YSU Showcases Local Schools’ Artwork
By Gabrielle Fellows
The exhibit opened Jan. 12 and will run through Jan. 29, showcasing artwork from students in Mahoning, Trumbull, Columbiana and Ashtabula counties in grades 7-12.
Students whose art is entered into the gallery have an opportunity to win a variety of awards, including Gold and Silver Key awards and Honorable Mentions. The art in the competition is chosen by each high school’s art teacher and is meant to best represent the participating school’s most outstanding student work.
Edie Davidson, advisory committee member of the awards exhibition, said that the exhibit has shown increased interest and support from the community and it is clearly visible in the number of participants in the show alone.
“Each school can enter up to 25 pieces where before, last year, there was only nine,” Davidson said. “As for awards, a couple people who teach at the university level and a couple of people who are retired high school art teachers judge them, so they know what to expect from each level of artist. All the art is judged online … which takes away some of the depth at times and you can’t see all the detail in the work … but it’s the way of the future, it seems. These judges are the ones who delegate all the awards.”

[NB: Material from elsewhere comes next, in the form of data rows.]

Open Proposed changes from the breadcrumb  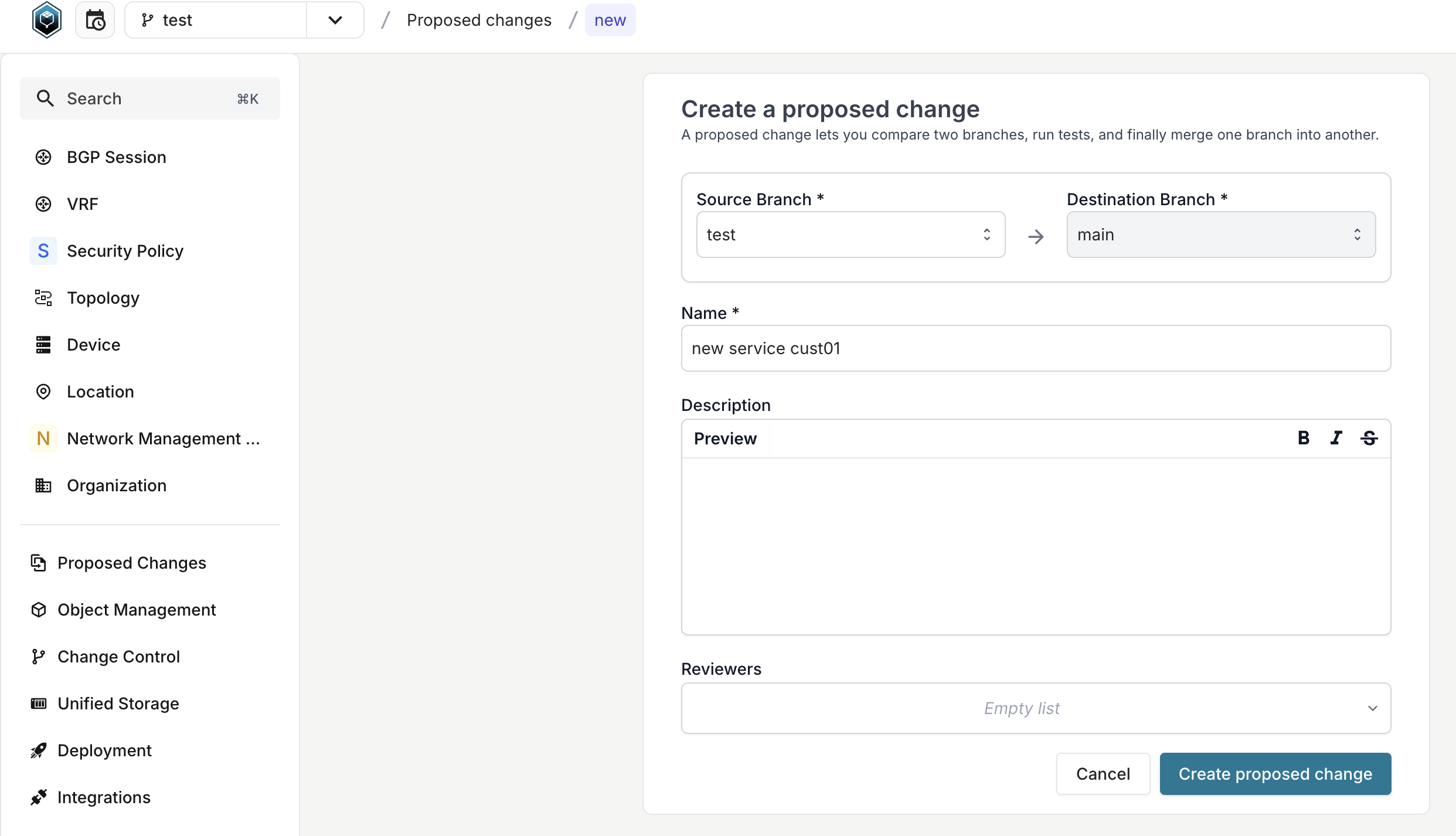point(479,19)
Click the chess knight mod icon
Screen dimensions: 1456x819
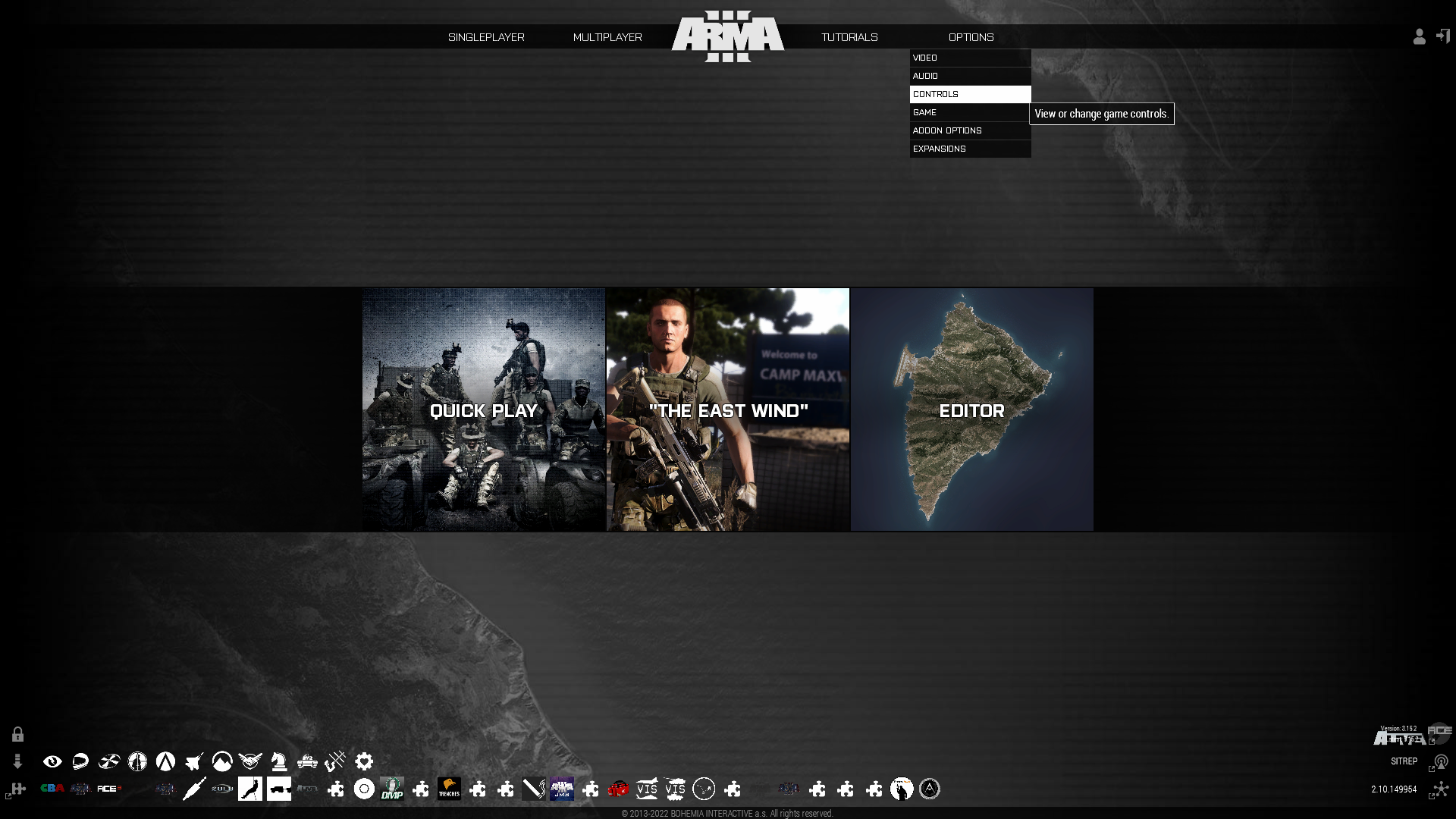(278, 762)
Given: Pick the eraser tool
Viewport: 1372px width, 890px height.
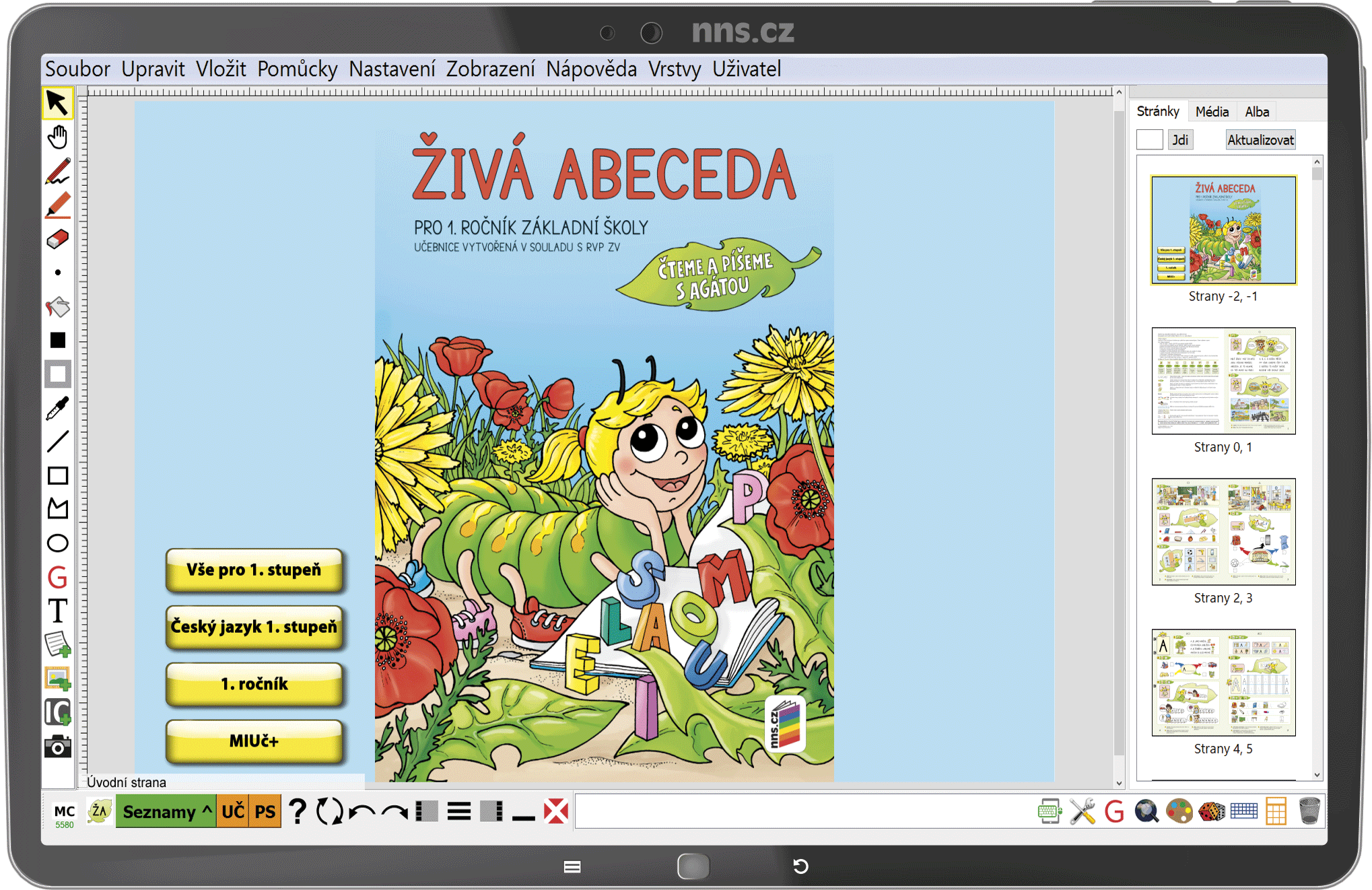Looking at the screenshot, I should pyautogui.click(x=58, y=239).
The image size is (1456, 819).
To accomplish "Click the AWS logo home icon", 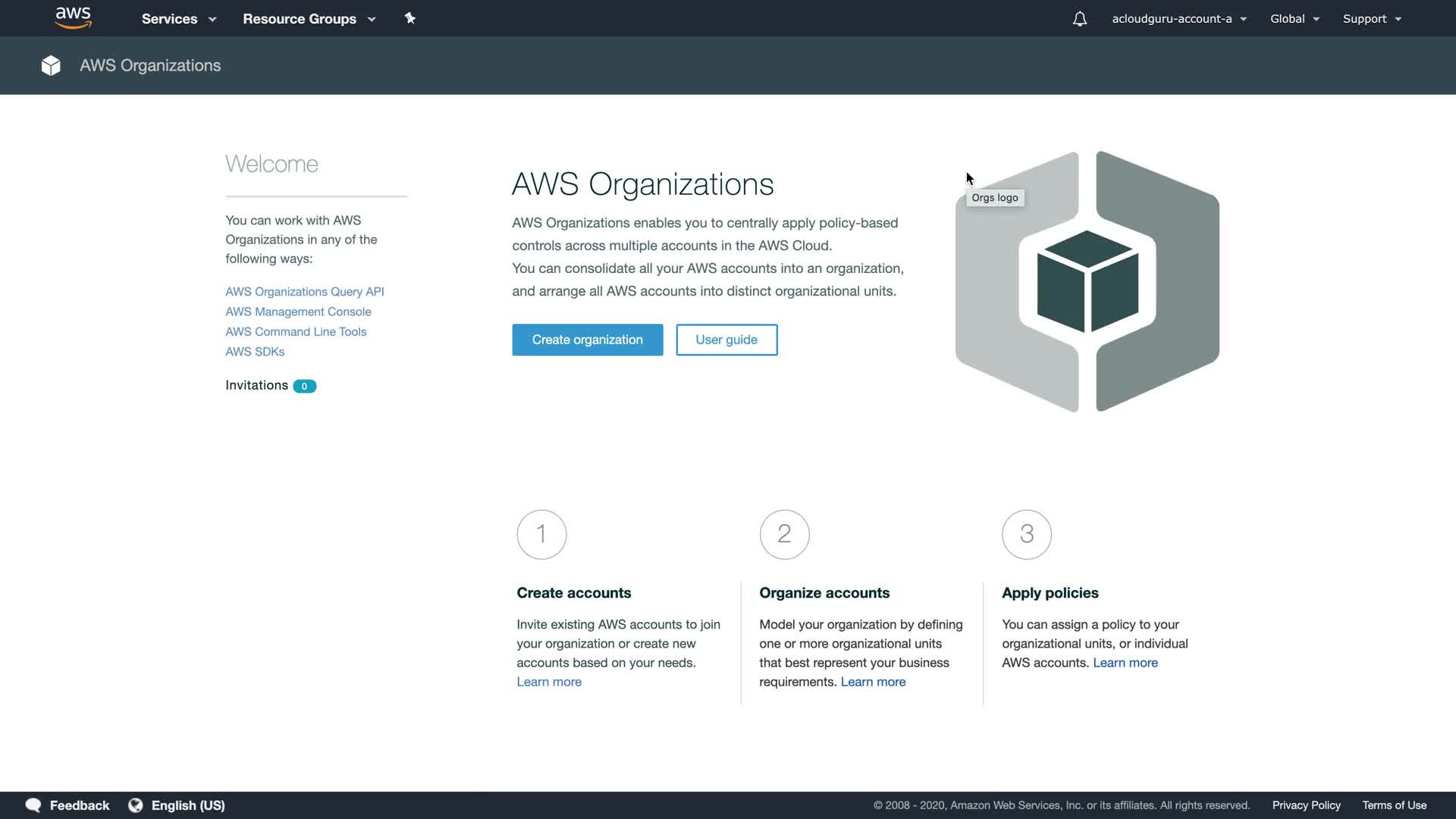I will click(x=73, y=18).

These entries are then judged and given awards. Any participant whose art receives either an American Visions Award or a Gold Key award will be then sent to New York City to compete with other students across the nation for other awards and possible scholarships.
Davidson said she believes the community recognition of the student’s artwork is extremely beneficial to the confidence of the young blossoming artists.
“I think that the recognition for some students is life-changing and encourages them to pursue a career in art where they may have just dismissed it otherwise as praise from their high school teacher,” she said. “This gives them the opportunity to be recognized at the regional level.”
William Young, coordinator of the event, also said he strongly believes that students having art in the exhibit motivates young artists to excel in their talents.
“The Scholastic Art Awards is the one of the most prestigious art shows for students in grades 7-8 and 9-12. When I was a high school student, I remember receiving the letter informing me that my work was accepted into the show and that it won a Gold Key. I was deeply moved when my parents and teacher came to ceremony at Youngstown State University,” Young said. “Seeing my work, next to other award-winning works, validated, for me, my ability in art and influenced my decision to attend YSU and major in art education.
“So I do believe that the Scholastic Art Awards positively affects students’ confidence in their art abilities. My favorite part about the show is honoring the students. I look forward to shaking each and every student’s hand and congratulating them on their accomplishments.”